* INSTRUCTIONS FOR THE TASK
Copy out verbatim the stretch of the battery-hen text below from "No, except that" through "which they’re not.".

* GIVEN PASSAGE
──────────
No, except that her father owned one of the biggest battery-egg
plants in Europe. Her Saturday morning job was to go
around all the cages and take out the dead birds! She
knew firsthand what egg production is all about.
Forget all those pictures of clucking hens sitting contentedly
on their eggs or being followed by a trail of tweeting
little chicks. The birds that produce 90 per cent of
eggs in Britain (and the rest of the EU, the USA and
other industrialised nations) have been turned into laying
machines. They never see a cockerel (male bird) so the
eggs they lay every year are not fertile and could never
hatch even if they were given a chance to sit on them,
which they’re not.
Let me take you through the life of a battery hen. A
day after being hatched in big, industrial sheds, the
chicks are divided by sex; males on the left-hand conveyor,
females on the right. The conveyor carries the male chicks
away to a bin in which they are dumped.
──────────
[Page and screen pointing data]
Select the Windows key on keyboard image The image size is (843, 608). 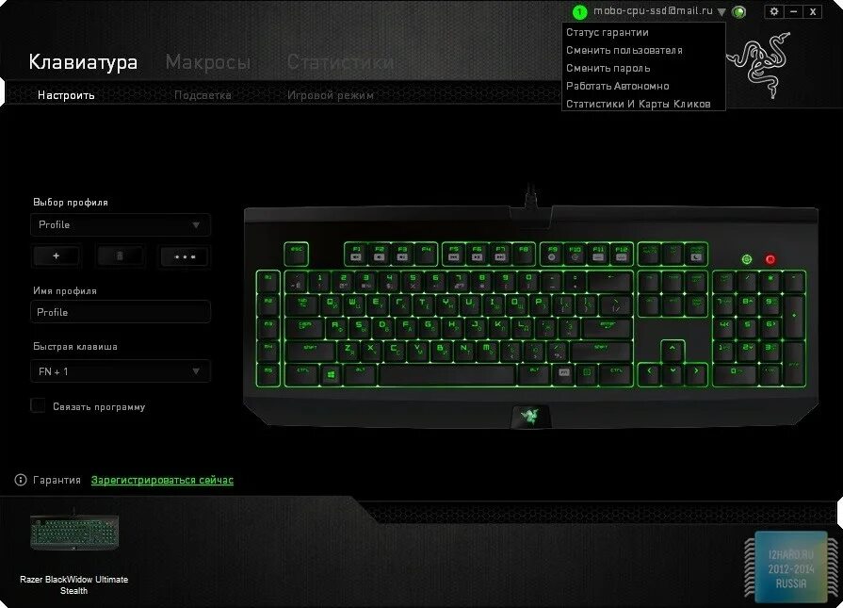click(x=332, y=373)
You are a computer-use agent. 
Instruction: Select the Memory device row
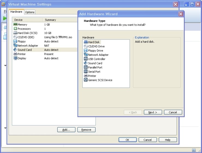[22, 25]
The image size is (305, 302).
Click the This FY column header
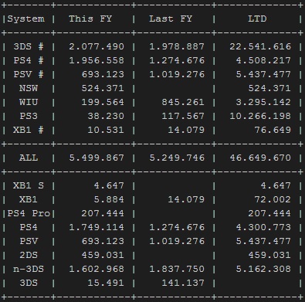tap(90, 19)
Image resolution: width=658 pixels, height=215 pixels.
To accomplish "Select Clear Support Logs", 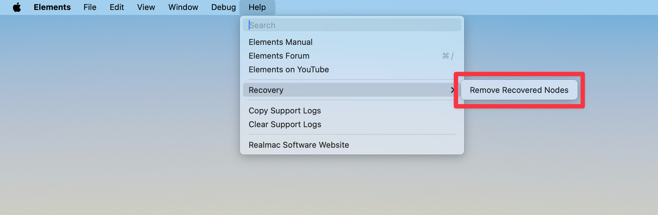I will click(285, 124).
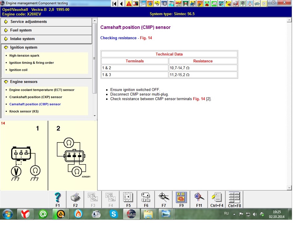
──────────
* FINAL RESULT
No, except that her father owned one of the biggest battery-egg
plants in Europe. Her Saturday morning job was to go
around all the cages and take out the dead birds! She
knew firsthand what egg production is all about.
Forget all those pictures of clucking hens sitting contentedly
on their eggs or being followed by a trail of tweeting
little chicks. The birds that produce 90 per cent of
eggs in Britain (and the rest of the EU, the USA and
other industrialised nations) have been turned into laying
machines. They never see a cockerel (male bird) so the
eggs they lay every year are not fertile and could never
hatch even if they were given a chance to sit on them,
which they’re not.